Wasted effort shortens the body

Superfluous effort shortens the body. Efficient action involves growing taller, lengthening the limbs and the spine.

This is a fundamental idea in Feldenkrais. Scan your feeling of height as you sit in your chair reading this. Then clench your jaw–do you grow taller or shorter? Tighten you shoulders. Taller or shorter? Grip your stomach like you’ve just had a fright. Taller or shorter?

This theme is integrated into the lessons in many ways. In measuring lengths in the scans. In monitoring the maintenance of length (as we might monitor easy breathing) to recognize and modify superfluous effort when it arises during an action. In many lessons the question appears almost as an aside–where does the top of your head go?

6 Replies to “Wasted effort shortens the body”

  1. This idea of lengthening is. of course, influenced by F.M Alexander’s technique whose central principle is that of lengthening and widening.
    Alexander outlines the conditions which lead him to his discovery in his book “Use of the Self”. Excessive hoarseness had lead him to abandon his career as an orator and he had found no useful advice from doctors. Embarking on a course of self disovery using a mirror, Alexander attempted to find a cure for himself.
    The pivotal moment being Alexander’s discovery that “…the best conditions of larynx and vocal mechanisms and the least tendency to hoarseness were associated with a lengthening of the stature.”
    Feldenkrais had lessons with a student of Alexander’s, Walter Carrington, “…until the day that Alexander saw his newly published book, Body and Mature Behaviour, and told [Carrington] to desist. Alexander was emphatic about the danger of confusing two incompatible principles and considered Feldenkrais’s approach to be gravely misleading. The principle of prevention does not accord well with the principle of doing and feeling.” So describes Walter Carrington in his review of Judith Stransky’s book ” Joy in the Life of Your Body” which, whilst primarily a book about the Alexander Technique, also extolls the virtues of the Feldenkrais’ method.
    I have yet to try this lesson so maybe some of these ideas are mentioned in the lesson but ,if not, I thought it might be interesting for people to know about the origin of this idea of lengthening.

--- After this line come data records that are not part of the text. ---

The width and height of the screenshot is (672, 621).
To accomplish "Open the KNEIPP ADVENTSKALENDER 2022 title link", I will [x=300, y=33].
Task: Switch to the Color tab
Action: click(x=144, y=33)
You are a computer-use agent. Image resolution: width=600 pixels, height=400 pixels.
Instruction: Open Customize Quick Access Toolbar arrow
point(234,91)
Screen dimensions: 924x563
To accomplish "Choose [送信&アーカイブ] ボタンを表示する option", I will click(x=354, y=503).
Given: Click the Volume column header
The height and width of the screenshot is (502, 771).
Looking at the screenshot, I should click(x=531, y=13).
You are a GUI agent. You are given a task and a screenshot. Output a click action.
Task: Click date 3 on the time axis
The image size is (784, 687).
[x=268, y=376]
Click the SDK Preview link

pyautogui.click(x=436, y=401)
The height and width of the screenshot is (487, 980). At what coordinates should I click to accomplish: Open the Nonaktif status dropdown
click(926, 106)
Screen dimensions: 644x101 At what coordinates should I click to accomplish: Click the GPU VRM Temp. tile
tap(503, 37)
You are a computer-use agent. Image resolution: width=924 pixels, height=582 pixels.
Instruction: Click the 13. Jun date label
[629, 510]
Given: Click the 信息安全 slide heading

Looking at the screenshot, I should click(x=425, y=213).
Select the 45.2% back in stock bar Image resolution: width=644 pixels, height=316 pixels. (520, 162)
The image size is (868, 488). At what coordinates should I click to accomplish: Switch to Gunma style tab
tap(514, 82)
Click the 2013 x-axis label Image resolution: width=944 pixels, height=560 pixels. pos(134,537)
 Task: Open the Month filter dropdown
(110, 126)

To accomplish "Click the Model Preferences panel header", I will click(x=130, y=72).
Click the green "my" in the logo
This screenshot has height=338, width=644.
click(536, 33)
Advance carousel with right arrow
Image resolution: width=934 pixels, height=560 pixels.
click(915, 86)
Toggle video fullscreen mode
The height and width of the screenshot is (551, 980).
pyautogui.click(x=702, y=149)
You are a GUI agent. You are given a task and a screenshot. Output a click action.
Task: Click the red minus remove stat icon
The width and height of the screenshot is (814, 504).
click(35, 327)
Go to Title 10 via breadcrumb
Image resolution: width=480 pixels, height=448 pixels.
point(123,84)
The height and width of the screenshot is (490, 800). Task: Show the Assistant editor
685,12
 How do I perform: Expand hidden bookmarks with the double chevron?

  2. Thanks for your contribution, John! This is terrific to bring in other perspectives and traditions.

    It’s interesting to consider in our of work what the “origin” of an idea is. I suppose in one sense its origins lie in evolution, mechanics, physics, neurology. And any thinker and doer who has worked with the human body in action has an idea of lengthening in their work. (Being skeptical of absolutes, I would be interested to hear of movement practices that cultivate compacting and shortening! Perhaps Iron Shirt Qigong?)

    I don’t mean to deny however that Feldenkrais learned from his immediate surroundings and predecessors–not at all.

    Our work is in some sense in the dark ages where we all learn from a teacher who learned from a teacher….even in formal academia where there is an attempt to break this down (no one goes to the University of Isaac Newton vs. the University of Albert Einstein), people persist in cultivating and identifying themselves with lineages–as this website and my work does, a practitioner trained by someone … trained by Moshe. And we inherit their battles with one another too.

    Just a note that the ideas listed here as “principles” (a growing, not an exhaustive list) are ideas that recur in many, many lessons. The one lesson on the theme “growing taller” that is posted so far is one approach among many. Another implementation of the theme is to work with awareness of length while in a movement and noticing the moment of shortening–much less active cultivation of lengthening than in [[Walking Backward]].

    This review of Stranksy by Carrington is here and it makes interesting reading. The question of the relationship between doing and not-doing in the various methods and techniques is intriguing, a deep one.